ACTIVITY
The data below is to be set down exactly.

--*--

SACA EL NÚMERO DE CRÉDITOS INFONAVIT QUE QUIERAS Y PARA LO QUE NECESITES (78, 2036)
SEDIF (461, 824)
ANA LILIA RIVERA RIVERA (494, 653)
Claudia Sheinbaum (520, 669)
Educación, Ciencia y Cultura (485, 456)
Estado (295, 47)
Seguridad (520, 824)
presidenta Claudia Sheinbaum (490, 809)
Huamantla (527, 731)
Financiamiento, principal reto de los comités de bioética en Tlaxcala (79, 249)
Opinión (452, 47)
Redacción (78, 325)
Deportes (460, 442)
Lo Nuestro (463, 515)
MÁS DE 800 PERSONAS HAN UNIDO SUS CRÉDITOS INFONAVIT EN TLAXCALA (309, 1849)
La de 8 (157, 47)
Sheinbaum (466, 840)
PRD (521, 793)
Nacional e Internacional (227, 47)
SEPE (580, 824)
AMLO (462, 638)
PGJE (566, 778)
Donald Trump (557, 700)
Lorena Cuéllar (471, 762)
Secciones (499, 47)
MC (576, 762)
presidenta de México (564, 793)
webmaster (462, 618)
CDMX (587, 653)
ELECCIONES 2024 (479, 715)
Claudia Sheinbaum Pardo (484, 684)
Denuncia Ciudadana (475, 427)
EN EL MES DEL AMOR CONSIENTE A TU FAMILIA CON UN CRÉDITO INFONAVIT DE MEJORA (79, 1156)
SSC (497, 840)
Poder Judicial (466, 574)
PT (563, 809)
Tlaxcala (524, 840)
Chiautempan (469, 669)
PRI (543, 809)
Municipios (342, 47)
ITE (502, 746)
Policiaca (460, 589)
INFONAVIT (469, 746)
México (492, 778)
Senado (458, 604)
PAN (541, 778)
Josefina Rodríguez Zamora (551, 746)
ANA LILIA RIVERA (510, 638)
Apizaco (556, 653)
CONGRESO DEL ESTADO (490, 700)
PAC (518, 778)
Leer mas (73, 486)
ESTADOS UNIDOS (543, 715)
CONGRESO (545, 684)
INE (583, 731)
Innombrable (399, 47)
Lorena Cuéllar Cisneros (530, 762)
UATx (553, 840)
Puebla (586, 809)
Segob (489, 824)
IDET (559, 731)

--*--

TASK RESULT
SACA EL NÚMERO DE CRÉDITOS INFONAVIT QUE QUIERAS Y PARA LO QUE NECESITES (78, 2036)
SEDIF (461, 824)
ANA LILIA RIVERA RIVERA (494, 653)
Claudia Sheinbaum (520, 669)
Educación, Ciencia y Cultura (485, 456)
Estado (295, 47)
Seguridad (520, 824)
presidenta Claudia Sheinbaum (490, 809)
Huamantla (527, 731)
Financiamiento, principal reto de los comités de bioética en Tlaxcala (79, 249)
Opinión (452, 47)
Redacción (78, 325)
Deportes (460, 442)
Lo Nuestro (463, 515)
MÁS DE 800 PERSONAS HAN UNIDO SUS CRÉDITOS INFONAVIT EN TLAXCALA (309, 1849)
La de 8 (157, 47)
Sheinbaum (466, 840)
PRD (521, 793)
Nacional e Internacional (227, 47)
SEPE (580, 824)
AMLO (462, 638)
PGJE (566, 778)
Donald Trump (557, 700)
Lorena Cuéllar (471, 762)
Secciones (499, 47)
MC (576, 762)
presidenta de México (564, 793)
webmaster (462, 618)
CDMX (587, 653)
ELECCIONES 2024 (479, 715)
Claudia Sheinbaum Pardo (484, 684)
Denuncia Ciudadana (475, 427)
EN EL MES DEL AMOR CONSIENTE A TU FAMILIA CON UN CRÉDITO INFONAVIT DE MEJORA (79, 1156)
SSC (497, 840)
Poder Judicial (466, 574)
PT (563, 809)
Tlaxcala (524, 840)
Chiautempan (469, 669)
PRI (543, 809)
Municipios (342, 47)
ITE (502, 746)
Policiaca (460, 589)
INFONAVIT (469, 746)
México (492, 778)
Senado (458, 604)
PAN (541, 778)
Josefina Rodríguez Zamora (551, 746)
ANA LILIA RIVERA (510, 638)
Apizaco (556, 653)
CONGRESO DEL ESTADO (490, 700)
PAC (518, 778)
Leer mas (73, 486)
ESTADOS UNIDOS (543, 715)
CONGRESO (545, 684)
INE (583, 731)
Innombrable (399, 47)
Lorena Cuéllar Cisneros (530, 762)
UATx (553, 840)
Puebla (586, 809)
Segob (489, 824)
IDET (559, 731)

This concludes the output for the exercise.